WORK ORDER —
Answer these from the pet memorial thread:
1. How long before putting her dog to sleep did luv4mygirls start to talk about euthanasia?
2. What name and age did Mr. Bean have when a client brought him in to be put to sleep?
3. What condition was Mr. Bean found to be in after blood was pulled?

DOCUMENT SEGMENT —
== Segment start ==
Thank you so much for sharing that with us. And thank you for all you did for your sweet baby girl.


----------



## KB (Apr 13, 2004)

That was very sad, but you did give Tasha the best she had and she is waiting for you at Rainbow Bridge!


----------



## luv4mygirls (Feb 20, 2005)

thank you for letting me share that here. she was a great dog. 

rachael: i would have done more if i could have, the connection we shared was awesome. your thank you means a lot to me. 

kemo's mama: there is so much more i could say about her but my heart was growing too heavy as i was typing. we started to talk about euthansia about 2 weeks before we actually put her to sleep. that last day was the hardest day of my life. having to bring her places and kiss her head knowing that that was the last time for it all. oh here i go again let me stop before i short circuit my computer.....

:angel11:


----------



## SC (Oct 15, 2004)

Oh how sad. I'm so glad she had you at the end. Hugs!


----------



## carachi (Mar 20, 2005)

This is to Bear, Bonnie and Toby, Lillies deformed puppies <3









Bear









Toby









Bonnie.

I love you little guys <3 Always will.


----------



## luv4mygirls (Feb 20, 2005)

*bye mr. bean*

working at an animal hospital i've gotten to grow attatched to a few select animals. even though i know the "consequences" i still wear my heart on my sleeve. i got the worst news the other day when i was following up with one of my "call outs" is what i call them..... mr. bean is in renal failure and will be put to sleep this coming week.

Mr. Bean:
one day a client came in to have her cat put to sleep, a 12 year old cat named cheyene. well he was healthy and there was no reason to have him euthanized so the dr. talked the lady into signing him over. the staff loved him! we changed his name to bean. time went by and he was a "hospital cat" for some time. so i said if nobody adopts him within this next month i'll take him home. i introduced him to tasha bird and they didn't mind each other, which was a shock cause bean always hissed at big dogs...well a great client heard about bean so she adopted him and gave him a great year! he was well loved with her and he got to visit us often when she went out of town he would board with us. the last time he boarded i noticed he had lost a little weight. and then one morning i was in the catery i checked on all the cats and everyone seemed good a few were sleeping, some rubbing against the door so i could rub them and mr. bean was drinking. so i went about my business, cleaning and setting things up for a few brush outs i had to do....and when i looked at mr. bean (is what the owner started calling him) he was drinking still. so i took his bowl away (it was near empty) and i put a measured amount of water in, gave it back and he kept drinking. so i did my brush outs, took me about 45 minutes checked on mr. bean and his bowl was empty, so i measured more water and gave it to him, he went right over and started drinking. i noticed wow he hasn't peed yet something isn't right. i told the dr.'s they got the ok from the owner and pulled blood. that is when we found out that he is in renal failure. it upsets me when we have to say goodbye to animals, but when i know them and have taken care of them it makes it personal. goodbye mr. bean you will see tasha bird again when you cross the bridge.
== Segment end ==
DATASET RECORDS —
== Segment start ==
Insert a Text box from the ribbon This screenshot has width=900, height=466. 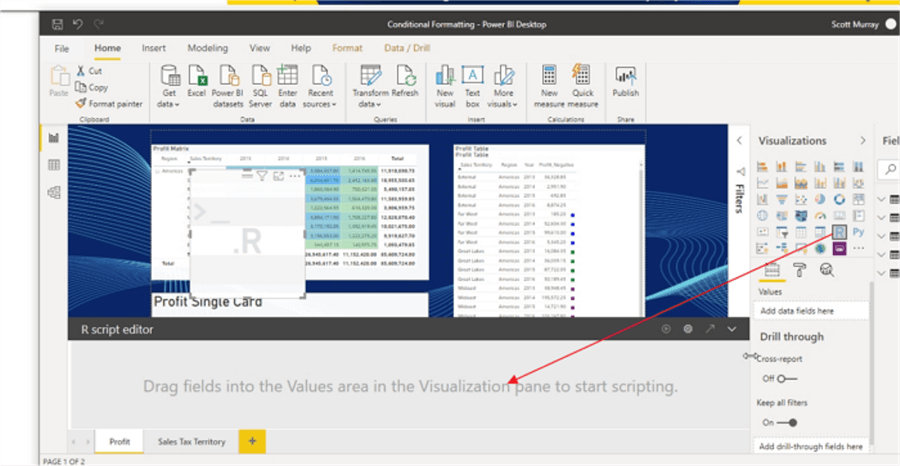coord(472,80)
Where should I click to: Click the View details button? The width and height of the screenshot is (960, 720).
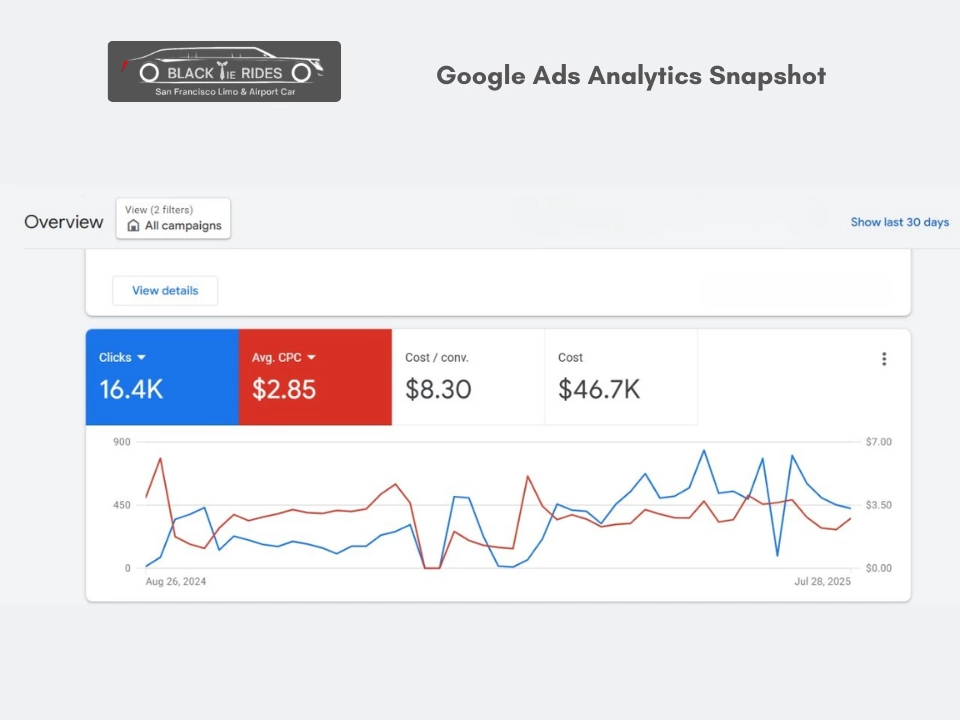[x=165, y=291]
== Segment end ==
== Segment start ==
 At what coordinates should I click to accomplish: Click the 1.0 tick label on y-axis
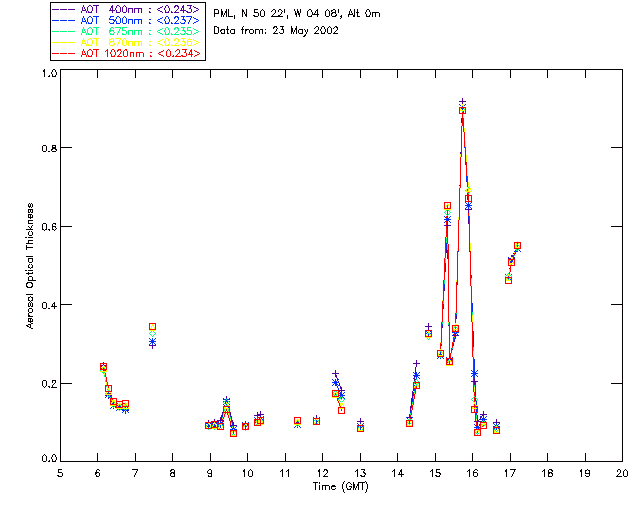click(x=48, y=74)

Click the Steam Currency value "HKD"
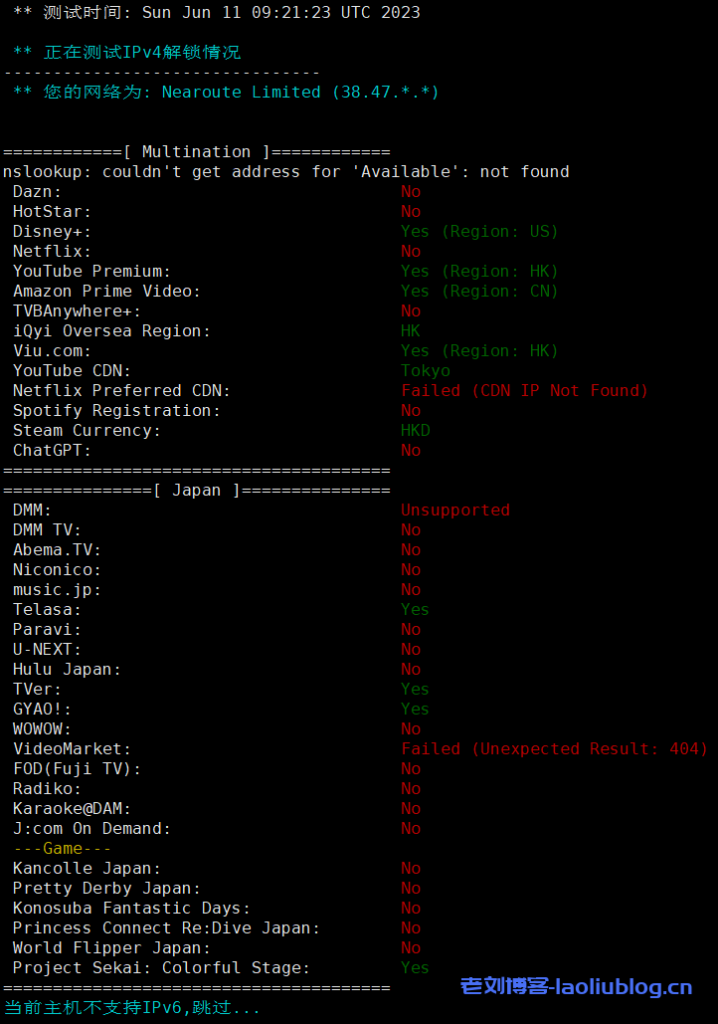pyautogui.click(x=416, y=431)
== Segment end ==
== Segment start ==
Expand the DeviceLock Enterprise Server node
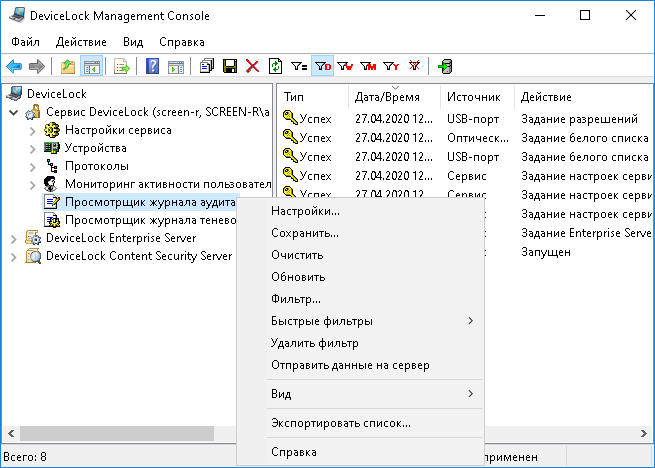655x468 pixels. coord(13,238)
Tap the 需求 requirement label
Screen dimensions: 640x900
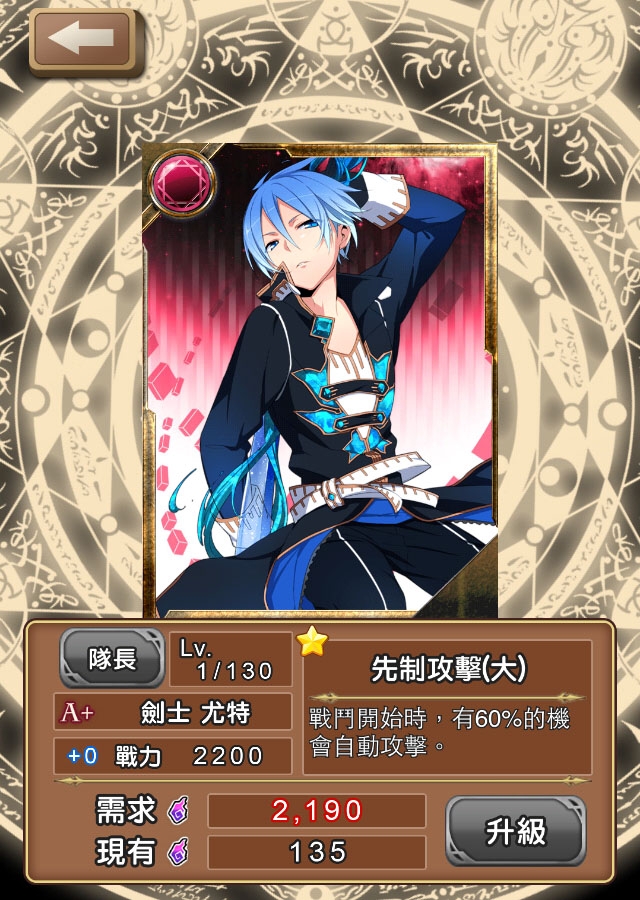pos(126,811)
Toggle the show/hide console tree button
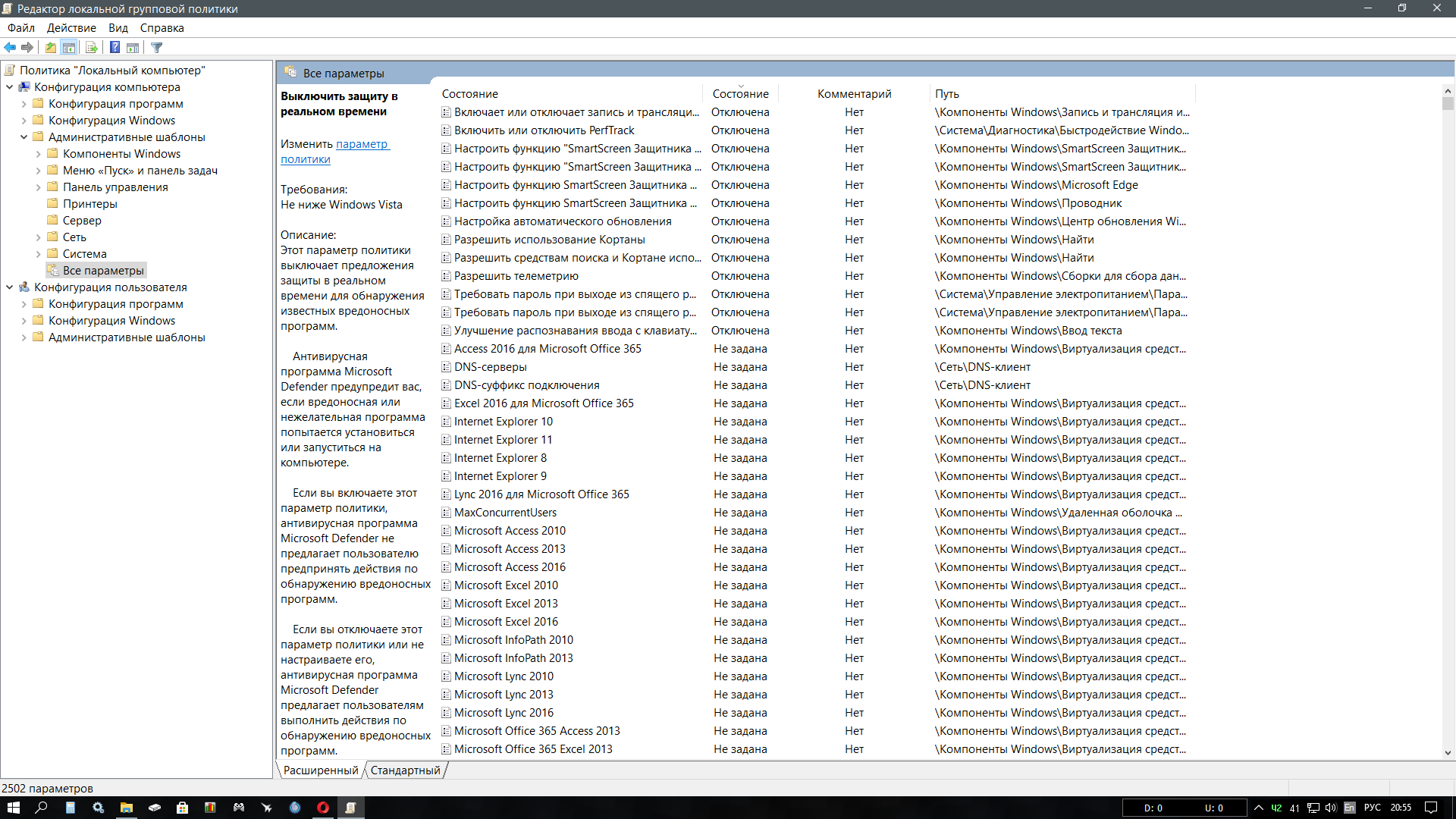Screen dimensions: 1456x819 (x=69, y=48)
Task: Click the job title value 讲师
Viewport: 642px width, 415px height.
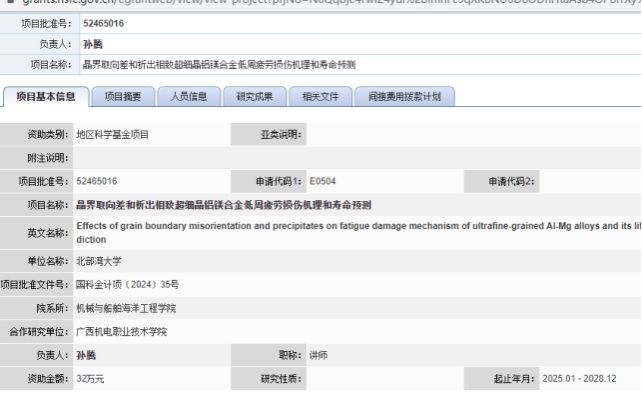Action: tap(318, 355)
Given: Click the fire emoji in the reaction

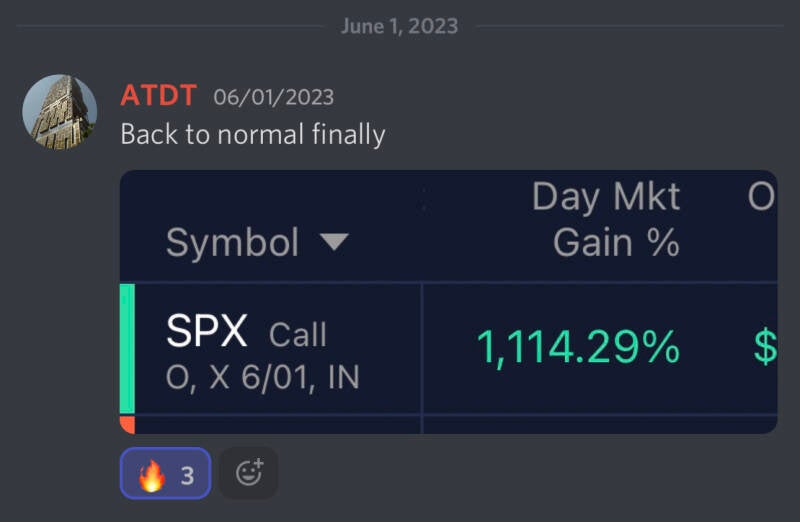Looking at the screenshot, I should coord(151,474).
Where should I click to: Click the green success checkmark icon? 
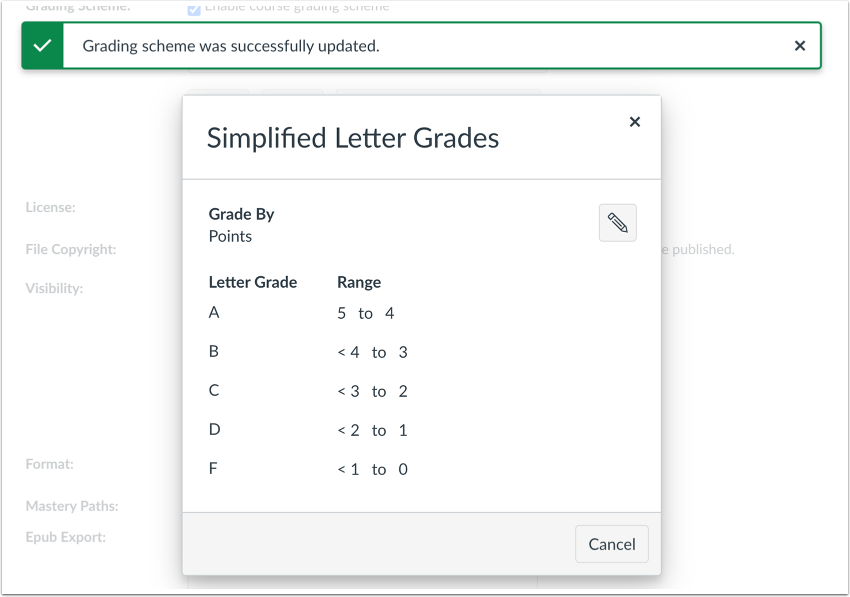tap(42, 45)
== Segment end ==
EXERCISE SOLUTION —
1. About 2 weeks.
2. Cheyene, 12 years old.
3. Renal failure.